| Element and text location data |

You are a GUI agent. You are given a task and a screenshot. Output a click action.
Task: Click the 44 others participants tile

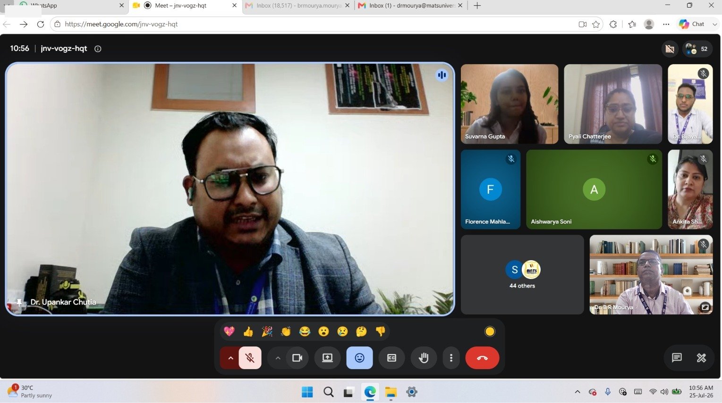pyautogui.click(x=522, y=274)
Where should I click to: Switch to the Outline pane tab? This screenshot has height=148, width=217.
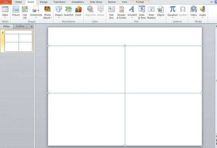click(x=20, y=26)
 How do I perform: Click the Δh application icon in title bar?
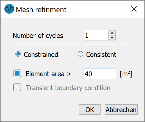[x=9, y=9]
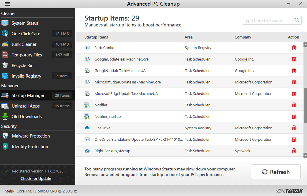This screenshot has width=307, height=196.
Task: Open the Check for Update link
Action: click(x=36, y=178)
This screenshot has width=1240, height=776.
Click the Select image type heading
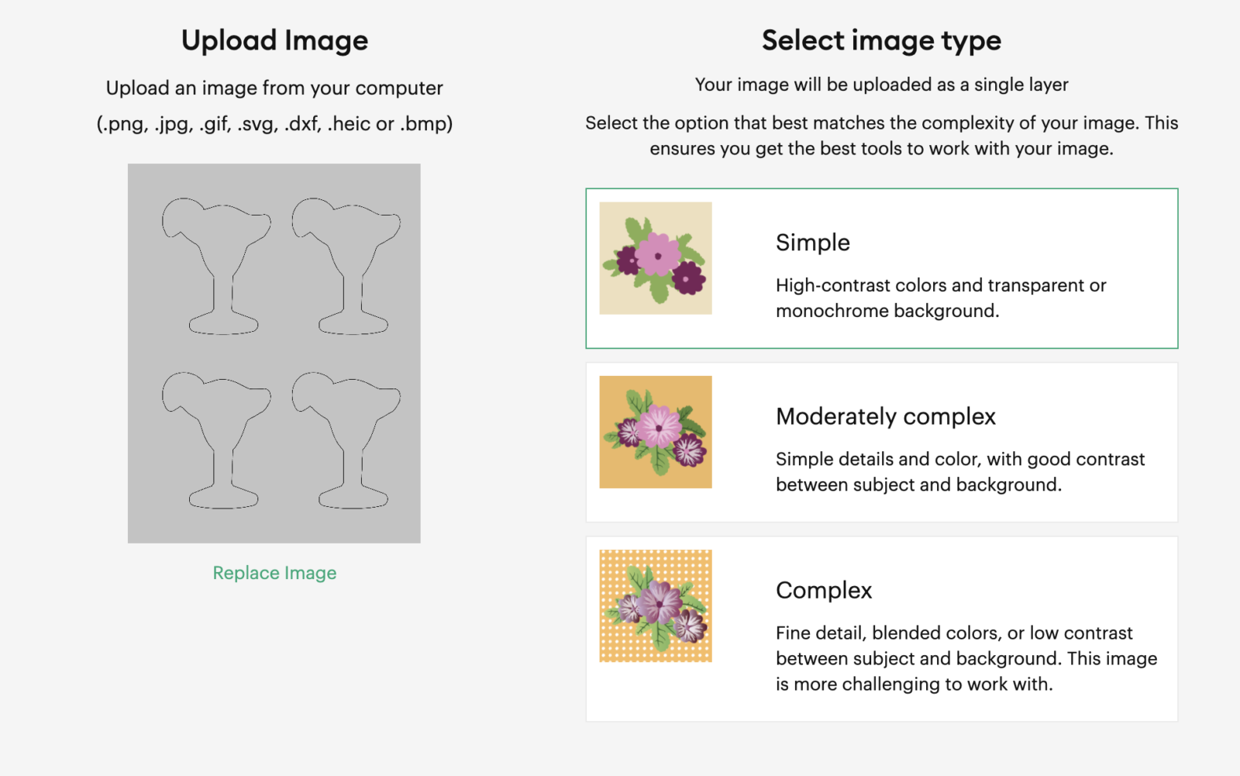[x=881, y=40]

| SHORT EXERCISE |
Render every line of the listing above as a JSON list of strings, one string per line, leaving out blank lines and any pictures.

| ANSWER TO THIS PROBLEM |
[
  "You are a GUI agent. You are given a task and a screenshot. Output a click action.",
  "Task: Click the 44 others participants tile",
  "pyautogui.click(x=522, y=274)",
  "Where should I click to: Switch to the Outline pane tab? This screenshot has height=148, width=217.",
  "click(x=20, y=26)",
  " How do I perform: Click the Δh application icon in title bar?",
  "[x=9, y=9]",
  "This screenshot has width=307, height=196.",
  "Task: Open the Check for Update link",
  "Action: click(x=36, y=178)",
  "This screenshot has width=1240, height=776.",
  "Click the Select image type heading",
  "[x=881, y=40]"
]